**SHORT PROBLEM**. List every line in the records below that contains the word "Open", copying each line in full.

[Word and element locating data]
>> BEGIN

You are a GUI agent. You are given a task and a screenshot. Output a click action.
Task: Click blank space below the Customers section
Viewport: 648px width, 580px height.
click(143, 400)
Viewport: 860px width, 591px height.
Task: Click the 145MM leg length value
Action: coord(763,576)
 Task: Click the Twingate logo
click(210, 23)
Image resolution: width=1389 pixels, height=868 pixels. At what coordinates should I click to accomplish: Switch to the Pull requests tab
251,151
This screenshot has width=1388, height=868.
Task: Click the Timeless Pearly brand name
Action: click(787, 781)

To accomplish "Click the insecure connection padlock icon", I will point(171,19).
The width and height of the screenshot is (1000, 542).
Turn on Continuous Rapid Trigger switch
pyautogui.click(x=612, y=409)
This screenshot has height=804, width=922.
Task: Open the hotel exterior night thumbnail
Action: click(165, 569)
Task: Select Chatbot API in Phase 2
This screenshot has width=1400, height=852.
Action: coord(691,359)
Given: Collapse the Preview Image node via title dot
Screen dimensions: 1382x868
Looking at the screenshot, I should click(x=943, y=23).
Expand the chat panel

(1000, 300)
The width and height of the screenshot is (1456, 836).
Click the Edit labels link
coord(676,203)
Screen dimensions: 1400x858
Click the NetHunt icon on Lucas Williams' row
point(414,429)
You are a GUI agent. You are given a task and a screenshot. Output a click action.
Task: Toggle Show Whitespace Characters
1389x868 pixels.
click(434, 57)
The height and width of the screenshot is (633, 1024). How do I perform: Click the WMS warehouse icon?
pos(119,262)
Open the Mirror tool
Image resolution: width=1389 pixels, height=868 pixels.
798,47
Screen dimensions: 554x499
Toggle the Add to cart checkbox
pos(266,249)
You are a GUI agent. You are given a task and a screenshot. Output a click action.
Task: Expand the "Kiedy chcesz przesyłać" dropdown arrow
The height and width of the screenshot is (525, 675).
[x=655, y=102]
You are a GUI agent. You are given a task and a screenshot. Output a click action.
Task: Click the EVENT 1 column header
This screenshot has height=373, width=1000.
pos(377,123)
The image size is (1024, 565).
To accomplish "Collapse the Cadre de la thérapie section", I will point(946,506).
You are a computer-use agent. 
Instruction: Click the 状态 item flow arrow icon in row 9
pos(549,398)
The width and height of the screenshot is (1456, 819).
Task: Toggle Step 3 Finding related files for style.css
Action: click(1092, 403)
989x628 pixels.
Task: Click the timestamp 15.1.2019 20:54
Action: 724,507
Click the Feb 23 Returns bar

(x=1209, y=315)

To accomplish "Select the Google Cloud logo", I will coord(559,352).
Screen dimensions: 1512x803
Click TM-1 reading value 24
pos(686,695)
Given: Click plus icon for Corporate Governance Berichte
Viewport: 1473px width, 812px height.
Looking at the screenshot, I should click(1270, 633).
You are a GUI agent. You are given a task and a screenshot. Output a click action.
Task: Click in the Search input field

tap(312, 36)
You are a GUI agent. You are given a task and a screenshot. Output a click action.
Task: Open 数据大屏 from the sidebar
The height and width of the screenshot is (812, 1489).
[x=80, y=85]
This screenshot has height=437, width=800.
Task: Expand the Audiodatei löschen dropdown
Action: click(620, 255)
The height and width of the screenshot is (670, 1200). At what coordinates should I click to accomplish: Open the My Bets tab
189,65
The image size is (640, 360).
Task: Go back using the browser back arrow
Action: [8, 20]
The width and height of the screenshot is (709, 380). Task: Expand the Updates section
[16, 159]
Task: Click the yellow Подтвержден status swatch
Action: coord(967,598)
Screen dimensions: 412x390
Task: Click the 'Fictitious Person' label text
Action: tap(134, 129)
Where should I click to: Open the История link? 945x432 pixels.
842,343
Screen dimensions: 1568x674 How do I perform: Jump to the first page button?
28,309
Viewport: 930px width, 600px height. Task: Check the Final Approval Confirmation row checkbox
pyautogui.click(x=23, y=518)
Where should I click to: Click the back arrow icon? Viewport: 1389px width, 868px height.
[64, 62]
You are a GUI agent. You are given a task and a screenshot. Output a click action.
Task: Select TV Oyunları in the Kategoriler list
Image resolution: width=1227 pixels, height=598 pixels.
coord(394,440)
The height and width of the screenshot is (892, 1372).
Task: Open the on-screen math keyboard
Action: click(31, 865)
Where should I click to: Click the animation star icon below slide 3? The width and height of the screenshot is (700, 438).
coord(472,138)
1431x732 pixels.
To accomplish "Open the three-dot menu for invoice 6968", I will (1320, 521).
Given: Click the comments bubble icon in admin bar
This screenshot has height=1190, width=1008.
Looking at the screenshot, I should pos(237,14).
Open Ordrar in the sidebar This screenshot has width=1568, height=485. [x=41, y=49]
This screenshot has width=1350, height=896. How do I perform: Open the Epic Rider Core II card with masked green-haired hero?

>> END

**WRITTEN ANSWER**.
Task: Open the hotel exterior night thumbnail
Open the Mirror tool
Task: Open 数据大屏 from the sidebar
The height and width of the screenshot is (670, 1200). At what coordinates should I click to accomplish: Open the My Bets tab
Where should I click to: Open the История link? 945x432 pixels.
Task: Open the on-screen math keyboard
To accomplish "Open the three-dot menu for invoice 6968", I will (1320, 521).
Open Ordrar in the sidebar This screenshot has width=1568, height=485. [x=41, y=49]
This screenshot has width=1350, height=896. How do I perform: Open the Epic Rider Core II card with masked green-haired hero?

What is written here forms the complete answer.